* **Problem description**: Beginning with the line in which "Click the red 0.685 Land Rainfall cell" appears, transcribe each line word for word until the records end. Do not include pictures.

(Saved data entries)
==================================================

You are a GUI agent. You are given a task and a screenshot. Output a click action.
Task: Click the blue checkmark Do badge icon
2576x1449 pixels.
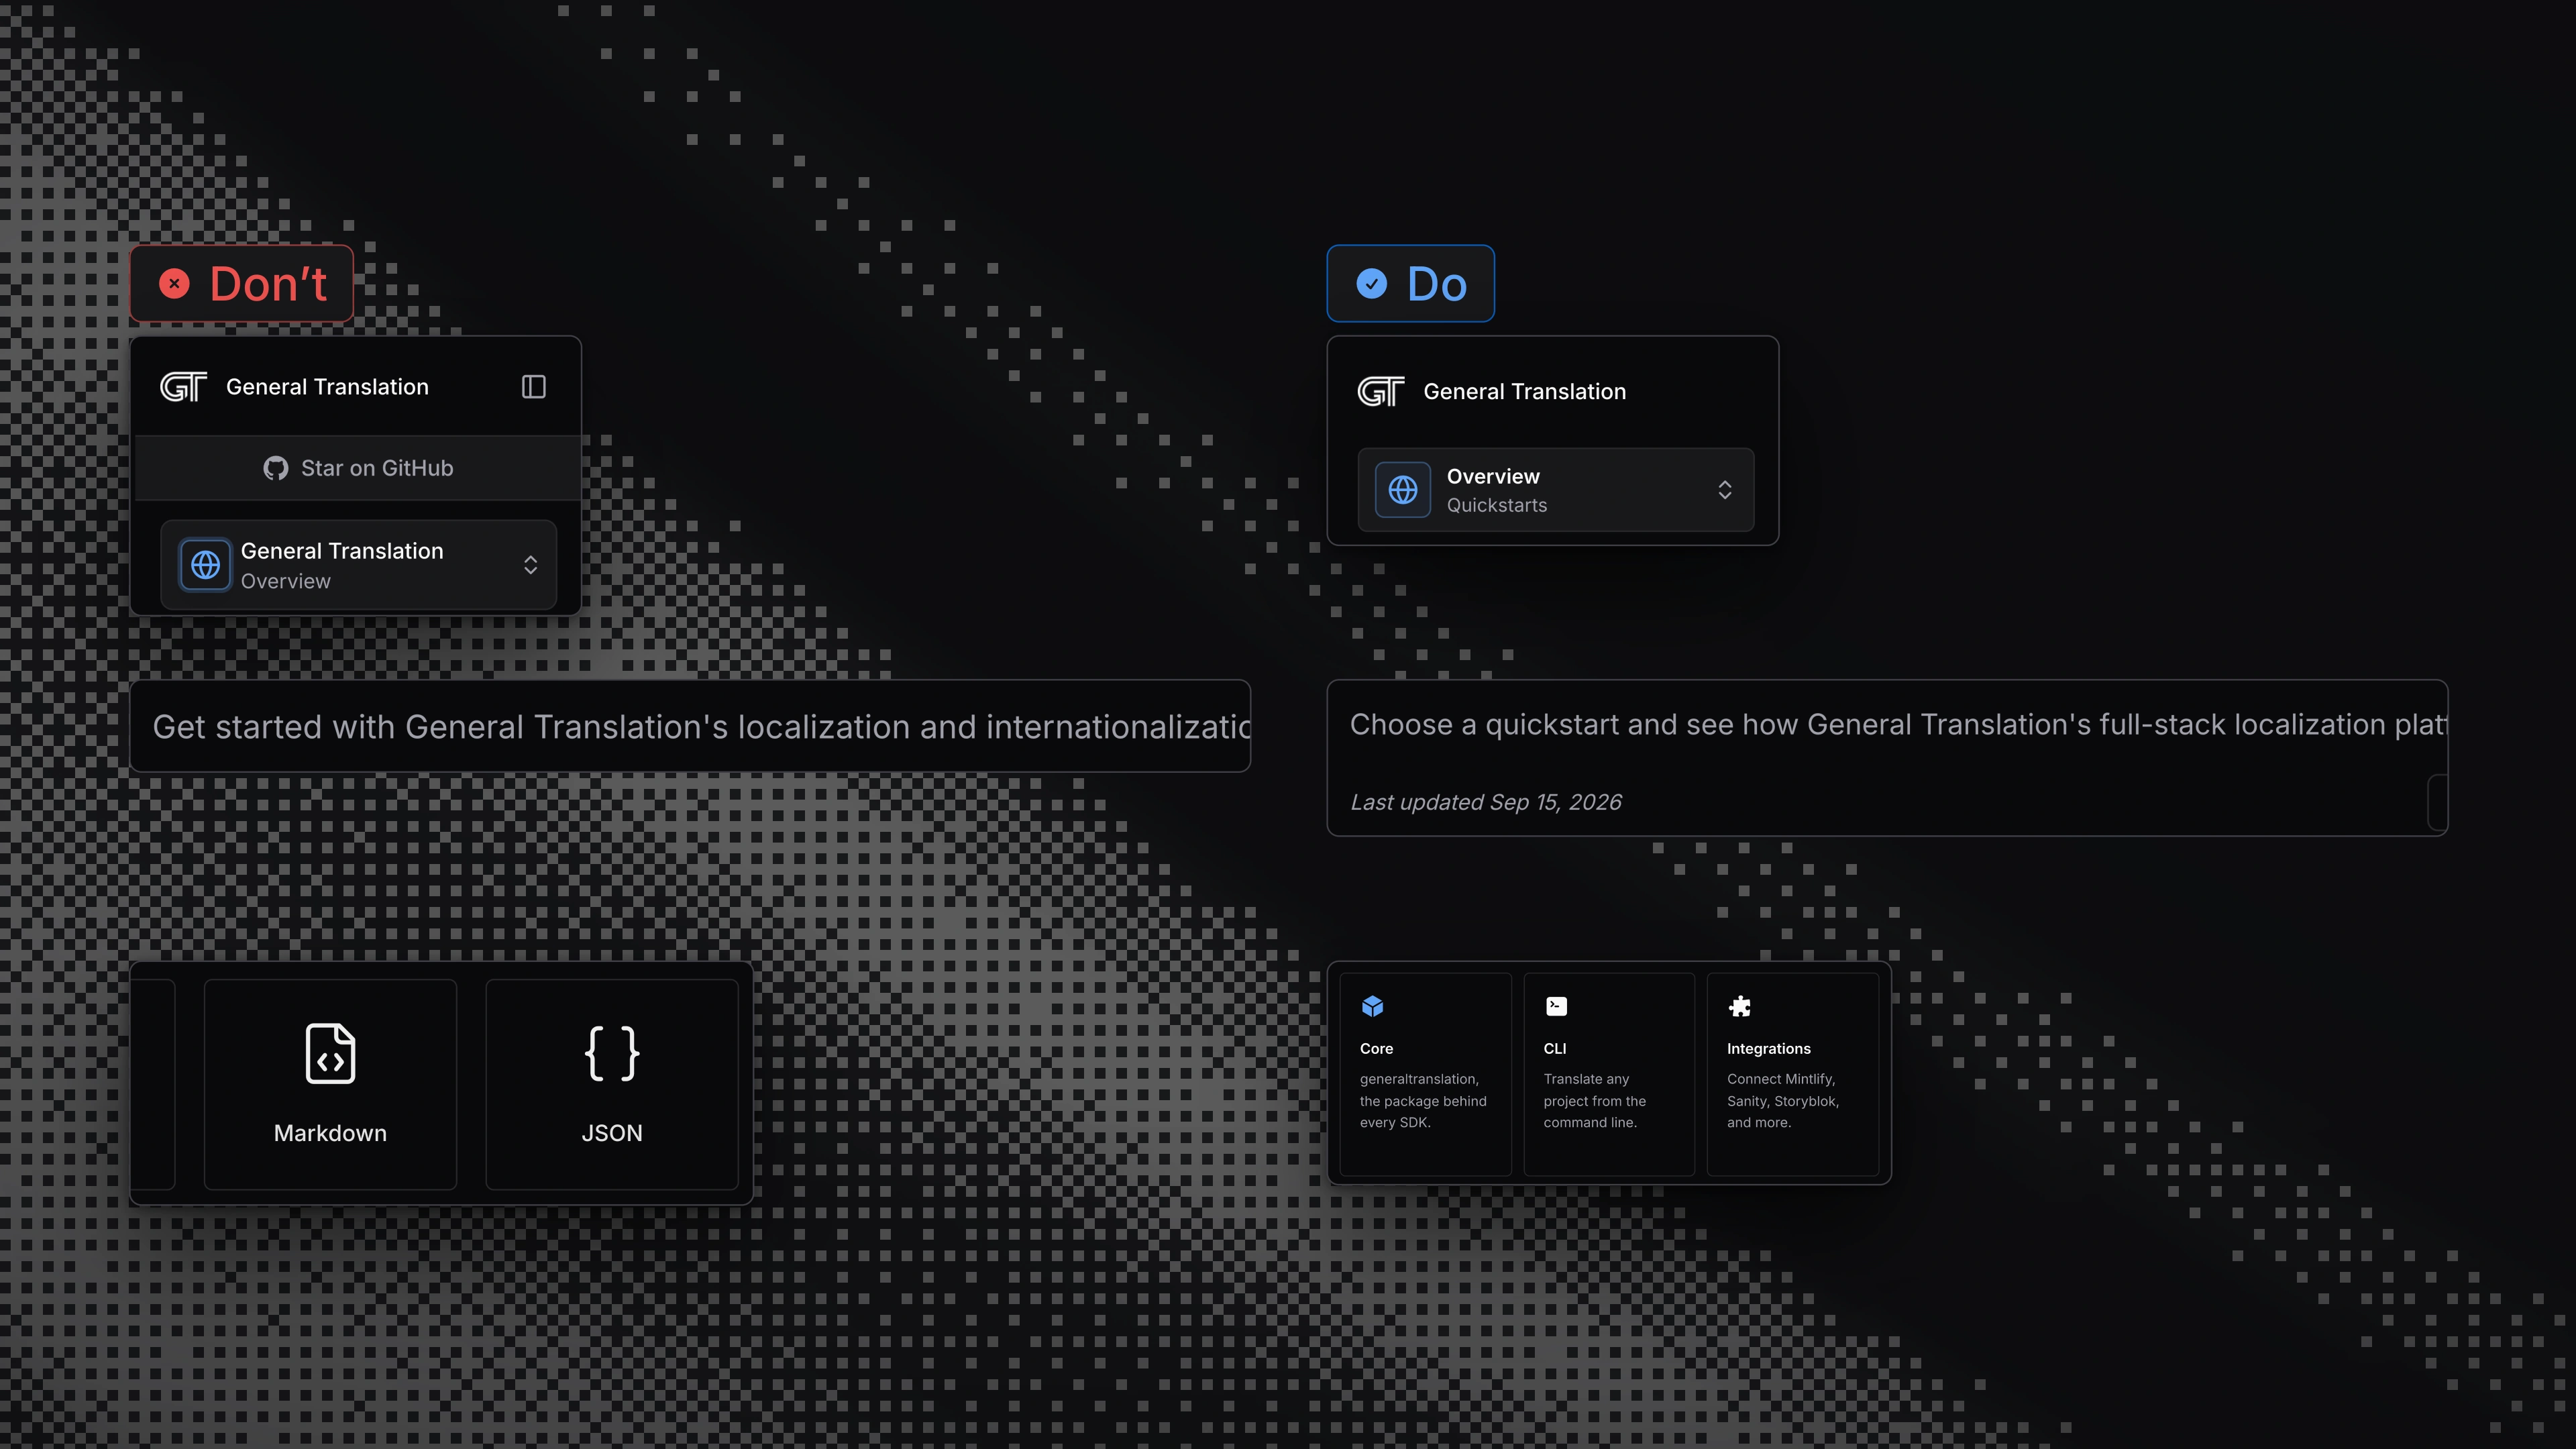coord(1371,284)
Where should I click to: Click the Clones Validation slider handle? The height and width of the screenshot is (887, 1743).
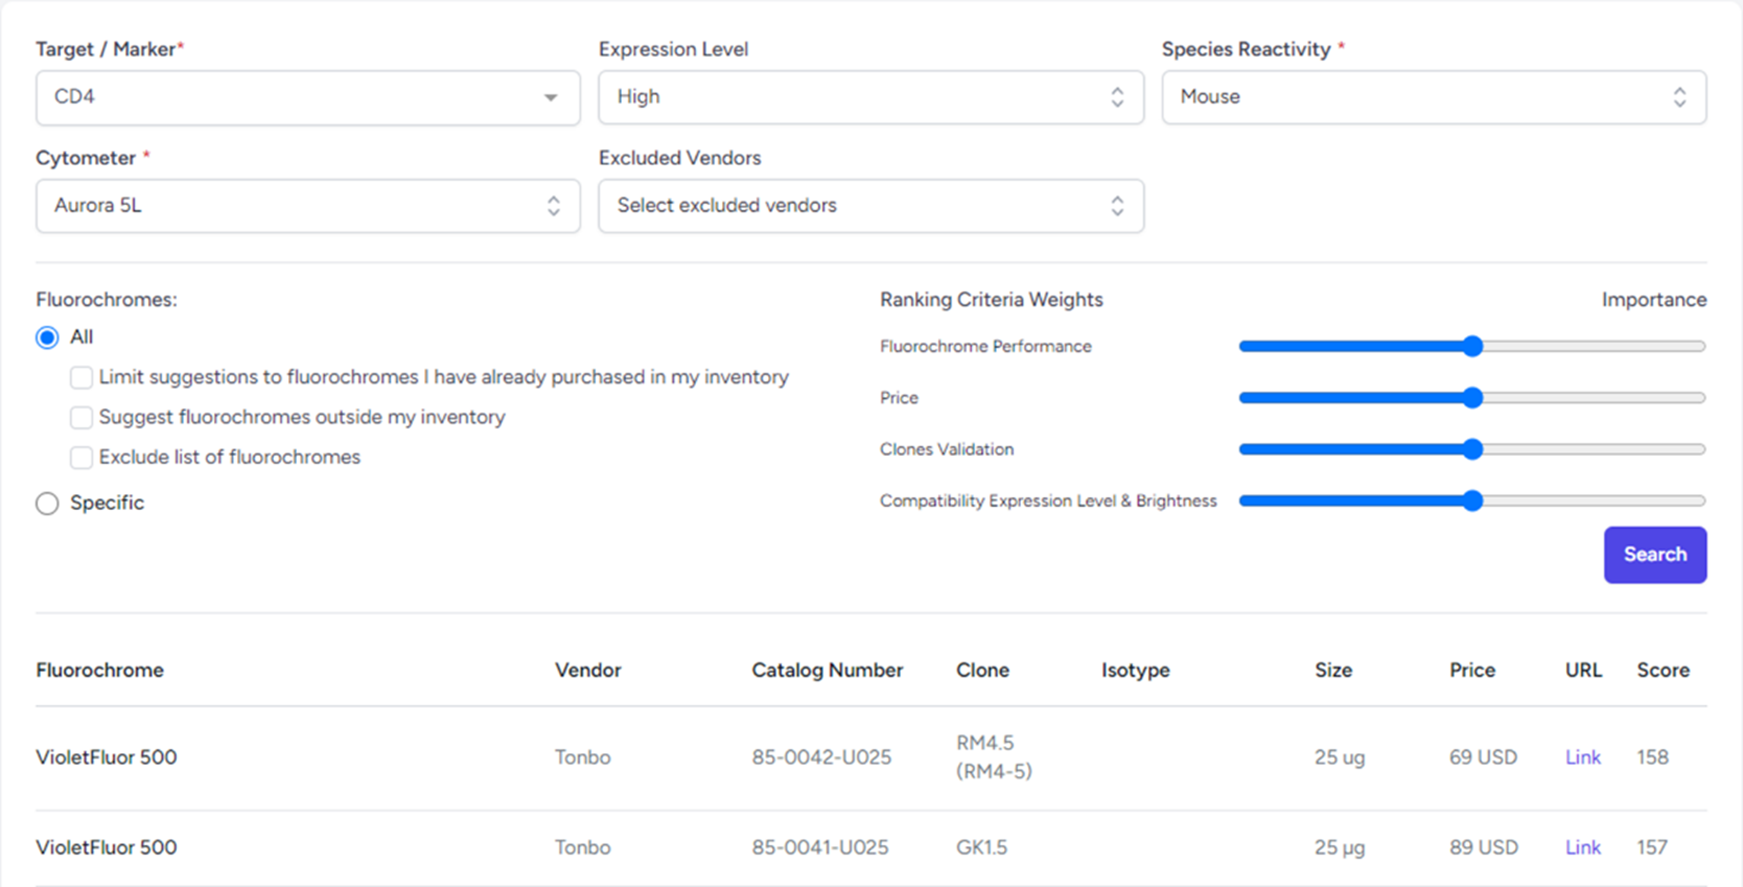1472,449
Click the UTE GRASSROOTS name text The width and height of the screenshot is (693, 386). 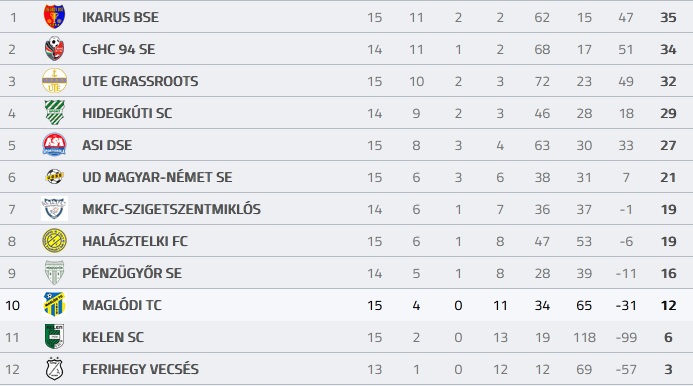[140, 81]
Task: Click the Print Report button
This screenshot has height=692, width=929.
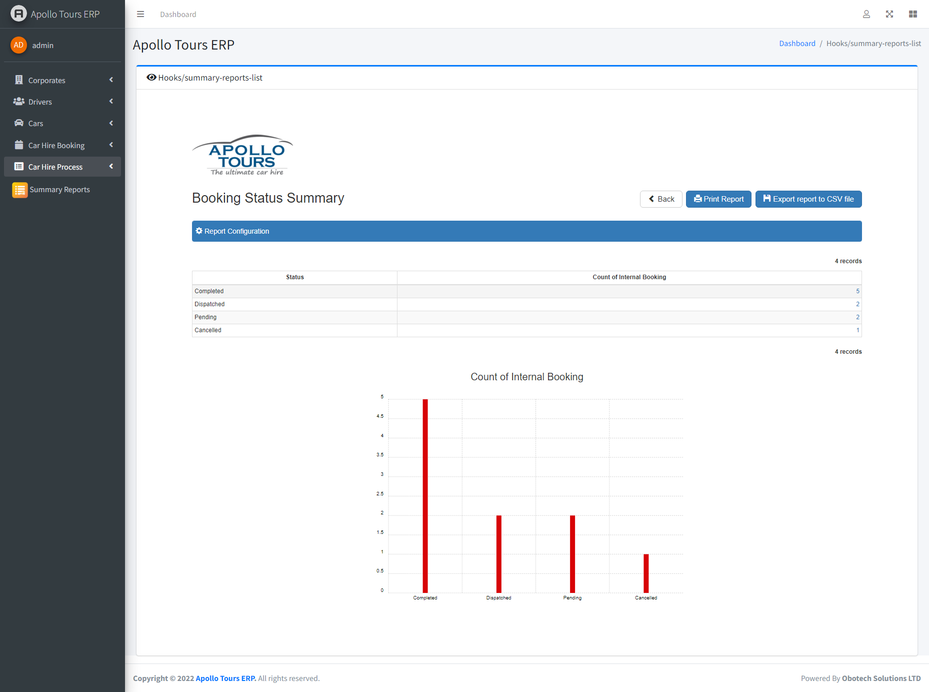Action: pyautogui.click(x=718, y=198)
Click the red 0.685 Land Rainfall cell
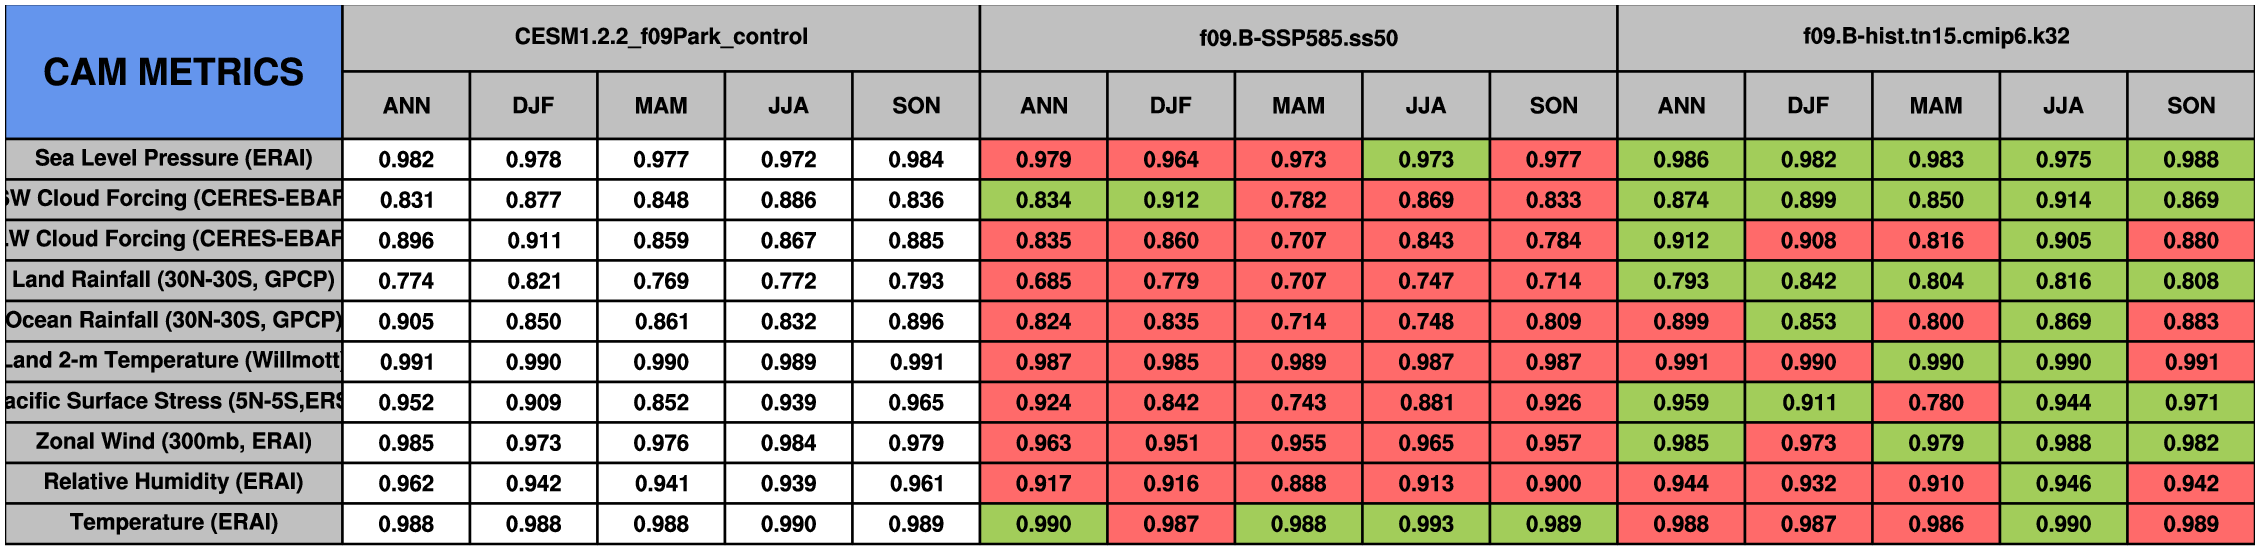The image size is (2260, 551). click(x=1043, y=281)
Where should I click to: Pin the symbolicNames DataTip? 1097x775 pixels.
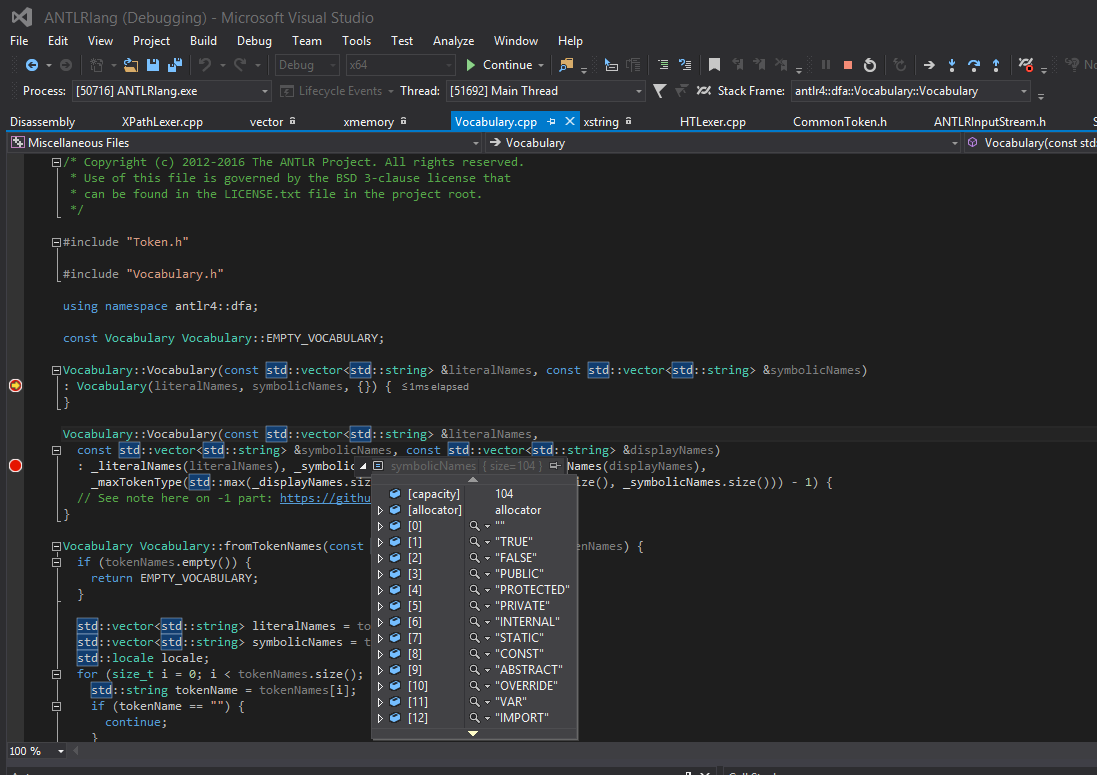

==================================================

* **Answer box**:
Click the red 0.685 Land Rainfall cell
The image size is (2260, 551). click(x=1043, y=281)
Where should I click to: Pin the symbolicNames DataTip? 1097x775 pixels.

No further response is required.